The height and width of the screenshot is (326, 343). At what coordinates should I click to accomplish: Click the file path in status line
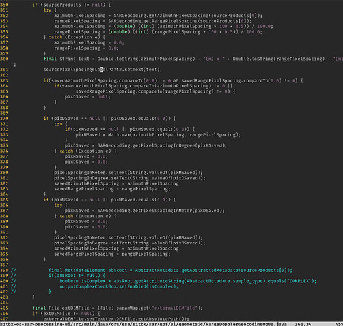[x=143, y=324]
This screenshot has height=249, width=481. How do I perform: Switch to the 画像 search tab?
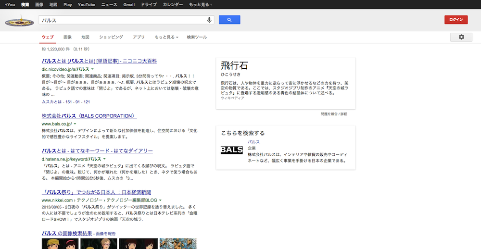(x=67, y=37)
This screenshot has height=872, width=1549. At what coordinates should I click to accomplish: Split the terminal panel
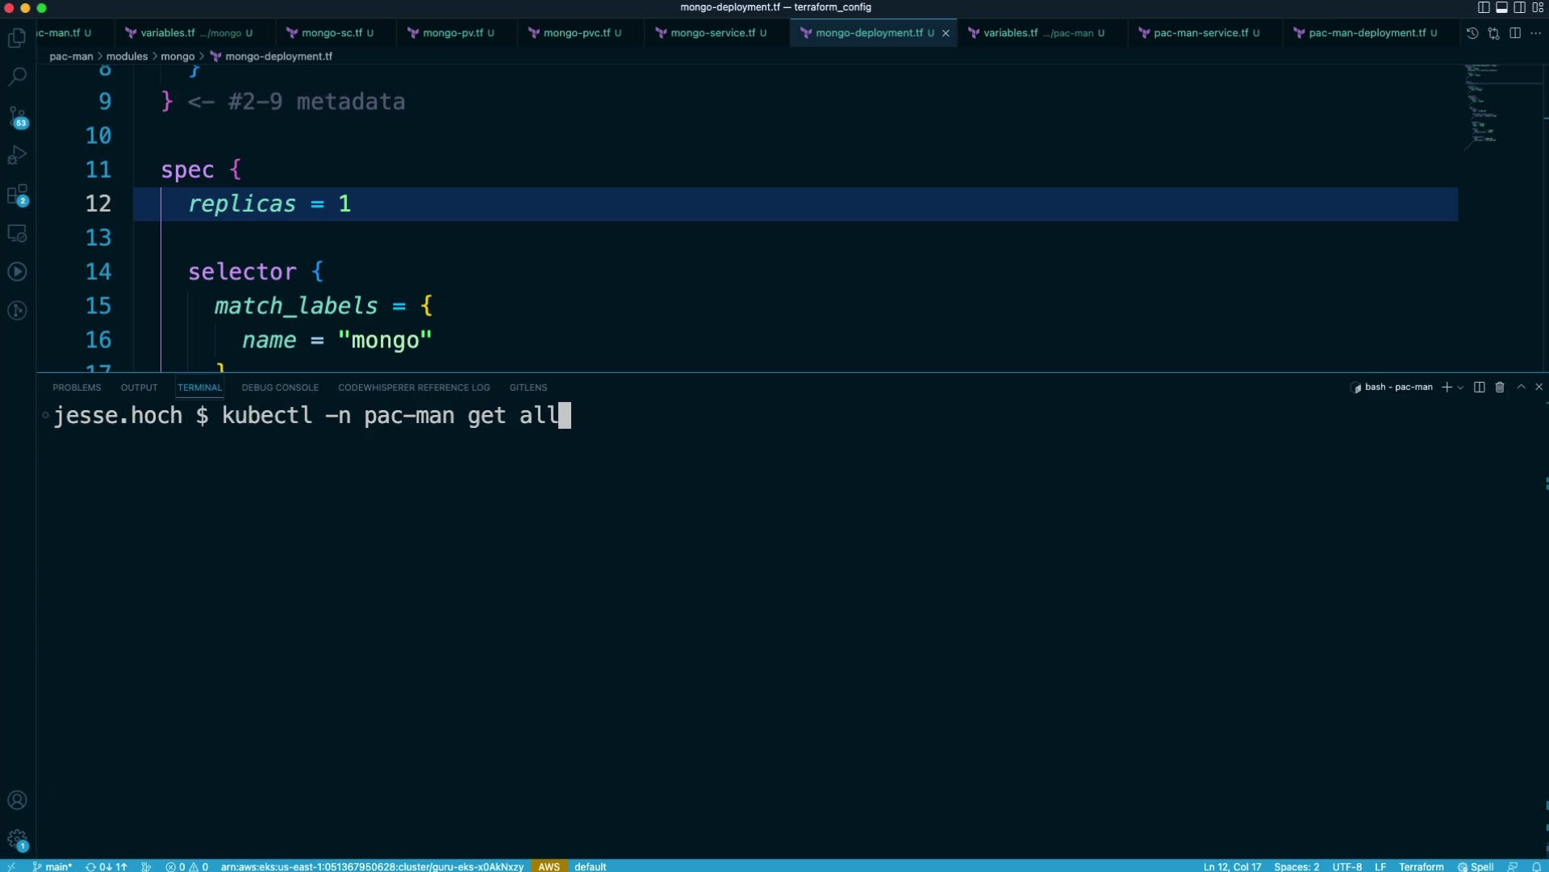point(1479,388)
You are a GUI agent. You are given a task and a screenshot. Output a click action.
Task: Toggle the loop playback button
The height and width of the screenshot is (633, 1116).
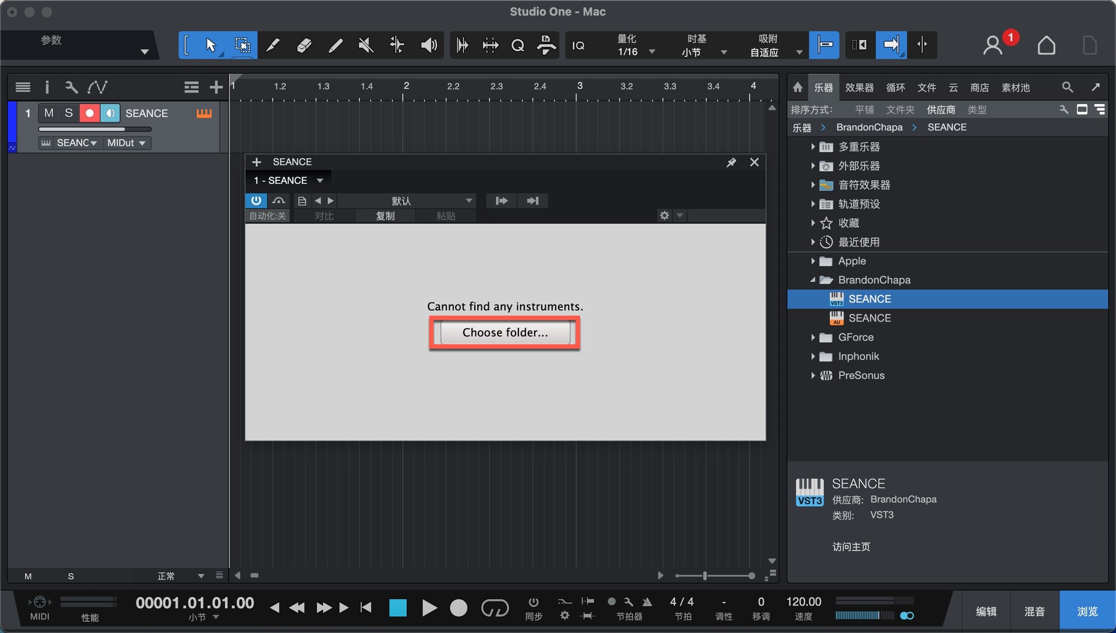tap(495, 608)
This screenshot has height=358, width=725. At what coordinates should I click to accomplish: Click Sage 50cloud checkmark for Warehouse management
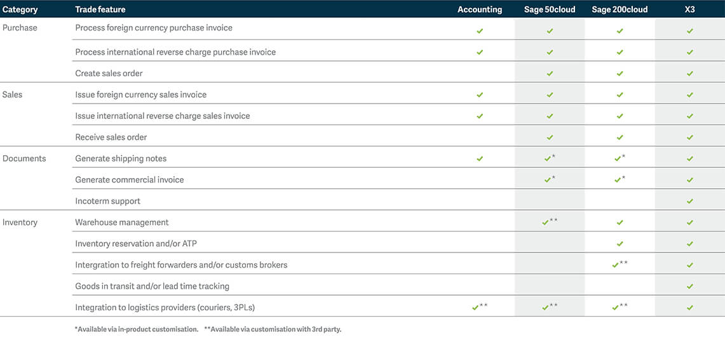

⁂

Task objective.
Rewrite all of the records above with every occurrence of "screenshot" replaced by "screen capture" and nothing else altered. Leave the pictures out.

Answer to this exercise.
The height and width of the screen capture is (326, 343). At what coordinates should I click to accomplish: Click the file path in status line
[x=143, y=324]
This screen capture has height=249, width=481. How do I perform: Switch to the 画像 search tab?
(x=67, y=37)
This screen capture has height=872, width=1549. At what coordinates should I click to accomplish: Split the terminal panel
point(1479,388)
You are a GUI agent. You are given a task and a screen capture. Output a click action.
Task: Toggle the loop playback button
The height and width of the screen capture is (633, 1116).
tap(495, 608)
This screen capture has height=358, width=725. At what coordinates should I click to accomplish: Click Sage 50cloud checkmark for Warehouse management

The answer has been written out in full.